Activity: Only lines containing the string "field" belong in the answer; find them in the records and copy them.

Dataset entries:
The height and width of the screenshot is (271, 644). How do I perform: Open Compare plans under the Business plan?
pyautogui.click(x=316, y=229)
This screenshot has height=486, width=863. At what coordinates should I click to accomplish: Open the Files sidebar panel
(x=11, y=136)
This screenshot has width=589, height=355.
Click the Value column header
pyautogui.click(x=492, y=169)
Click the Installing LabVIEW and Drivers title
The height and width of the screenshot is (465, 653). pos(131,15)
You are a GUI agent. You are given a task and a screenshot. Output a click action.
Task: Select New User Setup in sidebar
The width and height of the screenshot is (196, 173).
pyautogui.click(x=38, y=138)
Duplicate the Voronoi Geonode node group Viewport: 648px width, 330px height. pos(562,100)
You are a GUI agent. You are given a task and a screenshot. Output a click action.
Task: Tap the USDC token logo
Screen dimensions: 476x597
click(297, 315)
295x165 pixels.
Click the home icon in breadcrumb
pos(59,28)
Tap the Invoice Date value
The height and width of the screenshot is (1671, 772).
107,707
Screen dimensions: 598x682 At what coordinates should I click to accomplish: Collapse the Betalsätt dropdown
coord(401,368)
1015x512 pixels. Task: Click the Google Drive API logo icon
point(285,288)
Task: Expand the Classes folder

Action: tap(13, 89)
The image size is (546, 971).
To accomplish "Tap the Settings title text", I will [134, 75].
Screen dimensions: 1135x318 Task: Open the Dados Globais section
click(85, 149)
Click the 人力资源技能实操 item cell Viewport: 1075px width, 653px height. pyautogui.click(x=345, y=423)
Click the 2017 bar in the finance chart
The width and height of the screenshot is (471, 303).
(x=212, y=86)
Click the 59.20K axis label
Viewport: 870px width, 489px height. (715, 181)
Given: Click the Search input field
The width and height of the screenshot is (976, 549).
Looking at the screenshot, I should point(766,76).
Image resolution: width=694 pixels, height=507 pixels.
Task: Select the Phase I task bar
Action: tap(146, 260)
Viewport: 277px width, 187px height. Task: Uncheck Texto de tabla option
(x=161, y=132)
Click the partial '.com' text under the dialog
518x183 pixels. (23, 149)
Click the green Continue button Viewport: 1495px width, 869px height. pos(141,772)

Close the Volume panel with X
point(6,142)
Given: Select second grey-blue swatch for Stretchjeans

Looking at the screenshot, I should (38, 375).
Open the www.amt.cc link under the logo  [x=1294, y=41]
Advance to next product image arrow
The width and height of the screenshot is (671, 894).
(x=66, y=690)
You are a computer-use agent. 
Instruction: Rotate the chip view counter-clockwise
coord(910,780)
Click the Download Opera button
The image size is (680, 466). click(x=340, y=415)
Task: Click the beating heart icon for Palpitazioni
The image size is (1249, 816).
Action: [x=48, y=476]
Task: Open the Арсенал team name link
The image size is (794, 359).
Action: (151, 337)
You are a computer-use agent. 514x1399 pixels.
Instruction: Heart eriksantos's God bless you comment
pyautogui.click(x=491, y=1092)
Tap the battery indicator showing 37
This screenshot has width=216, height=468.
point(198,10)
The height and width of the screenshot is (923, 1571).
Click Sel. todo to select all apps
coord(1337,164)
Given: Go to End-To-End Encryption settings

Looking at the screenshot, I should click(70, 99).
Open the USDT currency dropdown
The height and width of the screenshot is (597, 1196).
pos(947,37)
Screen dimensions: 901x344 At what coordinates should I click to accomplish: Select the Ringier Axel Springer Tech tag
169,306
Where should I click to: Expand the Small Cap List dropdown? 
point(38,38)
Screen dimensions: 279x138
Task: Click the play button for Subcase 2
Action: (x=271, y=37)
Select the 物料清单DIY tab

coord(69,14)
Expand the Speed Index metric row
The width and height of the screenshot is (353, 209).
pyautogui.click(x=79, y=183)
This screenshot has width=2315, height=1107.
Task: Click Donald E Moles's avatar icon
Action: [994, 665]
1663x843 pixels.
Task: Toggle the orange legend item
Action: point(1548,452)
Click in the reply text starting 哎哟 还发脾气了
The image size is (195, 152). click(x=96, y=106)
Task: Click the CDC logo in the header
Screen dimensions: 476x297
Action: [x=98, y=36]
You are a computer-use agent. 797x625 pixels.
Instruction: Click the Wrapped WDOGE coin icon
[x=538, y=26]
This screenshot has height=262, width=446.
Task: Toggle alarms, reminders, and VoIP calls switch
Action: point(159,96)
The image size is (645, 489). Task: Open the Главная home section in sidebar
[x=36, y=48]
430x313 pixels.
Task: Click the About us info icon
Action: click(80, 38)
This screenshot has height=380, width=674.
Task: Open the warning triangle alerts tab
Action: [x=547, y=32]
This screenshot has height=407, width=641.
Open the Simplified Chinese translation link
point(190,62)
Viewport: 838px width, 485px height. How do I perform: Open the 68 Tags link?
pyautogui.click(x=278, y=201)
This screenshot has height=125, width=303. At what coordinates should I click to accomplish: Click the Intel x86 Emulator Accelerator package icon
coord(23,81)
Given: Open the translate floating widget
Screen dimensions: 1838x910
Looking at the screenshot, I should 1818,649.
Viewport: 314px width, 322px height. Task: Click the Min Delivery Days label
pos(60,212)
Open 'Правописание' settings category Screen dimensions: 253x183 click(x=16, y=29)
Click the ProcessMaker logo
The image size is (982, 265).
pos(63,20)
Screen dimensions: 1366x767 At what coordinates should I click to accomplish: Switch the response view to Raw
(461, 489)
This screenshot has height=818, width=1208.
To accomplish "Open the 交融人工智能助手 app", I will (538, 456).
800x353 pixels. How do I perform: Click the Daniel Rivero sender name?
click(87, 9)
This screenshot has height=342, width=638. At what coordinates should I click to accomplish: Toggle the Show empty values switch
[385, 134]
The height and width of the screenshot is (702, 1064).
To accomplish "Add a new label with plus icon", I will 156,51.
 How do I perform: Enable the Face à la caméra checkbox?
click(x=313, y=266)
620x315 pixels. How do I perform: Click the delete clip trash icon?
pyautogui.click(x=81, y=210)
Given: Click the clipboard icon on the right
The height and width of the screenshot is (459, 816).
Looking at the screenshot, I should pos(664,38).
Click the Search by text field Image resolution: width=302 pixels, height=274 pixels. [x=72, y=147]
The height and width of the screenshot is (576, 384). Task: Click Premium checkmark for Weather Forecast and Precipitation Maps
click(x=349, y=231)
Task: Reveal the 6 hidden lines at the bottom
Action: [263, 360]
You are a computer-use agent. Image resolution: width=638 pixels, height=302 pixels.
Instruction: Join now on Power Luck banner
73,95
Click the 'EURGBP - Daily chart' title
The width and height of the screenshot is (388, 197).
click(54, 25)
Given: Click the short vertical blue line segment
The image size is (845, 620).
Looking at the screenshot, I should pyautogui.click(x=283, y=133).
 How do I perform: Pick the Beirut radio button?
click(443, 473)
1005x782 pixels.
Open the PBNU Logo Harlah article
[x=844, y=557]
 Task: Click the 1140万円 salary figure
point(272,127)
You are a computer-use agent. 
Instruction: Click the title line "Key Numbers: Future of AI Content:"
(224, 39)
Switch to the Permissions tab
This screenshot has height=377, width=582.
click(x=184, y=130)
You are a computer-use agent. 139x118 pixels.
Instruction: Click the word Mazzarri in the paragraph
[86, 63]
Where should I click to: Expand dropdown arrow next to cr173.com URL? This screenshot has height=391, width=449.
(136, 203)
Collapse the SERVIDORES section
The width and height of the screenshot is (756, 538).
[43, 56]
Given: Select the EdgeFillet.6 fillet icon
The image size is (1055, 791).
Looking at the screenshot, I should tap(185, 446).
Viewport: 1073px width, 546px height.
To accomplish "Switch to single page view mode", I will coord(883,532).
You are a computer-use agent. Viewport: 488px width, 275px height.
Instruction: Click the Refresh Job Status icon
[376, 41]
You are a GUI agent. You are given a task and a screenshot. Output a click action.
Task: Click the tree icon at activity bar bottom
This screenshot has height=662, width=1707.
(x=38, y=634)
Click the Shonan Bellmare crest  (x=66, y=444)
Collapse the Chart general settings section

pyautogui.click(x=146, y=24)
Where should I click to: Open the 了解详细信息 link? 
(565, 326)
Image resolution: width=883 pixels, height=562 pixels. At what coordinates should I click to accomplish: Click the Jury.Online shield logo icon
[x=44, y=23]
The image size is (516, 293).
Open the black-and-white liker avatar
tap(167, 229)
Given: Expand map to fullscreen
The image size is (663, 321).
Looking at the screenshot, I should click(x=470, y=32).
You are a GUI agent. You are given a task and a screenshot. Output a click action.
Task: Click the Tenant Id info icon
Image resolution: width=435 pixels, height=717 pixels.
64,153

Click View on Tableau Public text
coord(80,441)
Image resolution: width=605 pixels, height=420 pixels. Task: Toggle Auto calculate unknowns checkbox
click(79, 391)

Task result:
Given: Click the Search input field
Click the Search by text field Image resolution: width=302 pixels, height=274 pixels. [x=72, y=147]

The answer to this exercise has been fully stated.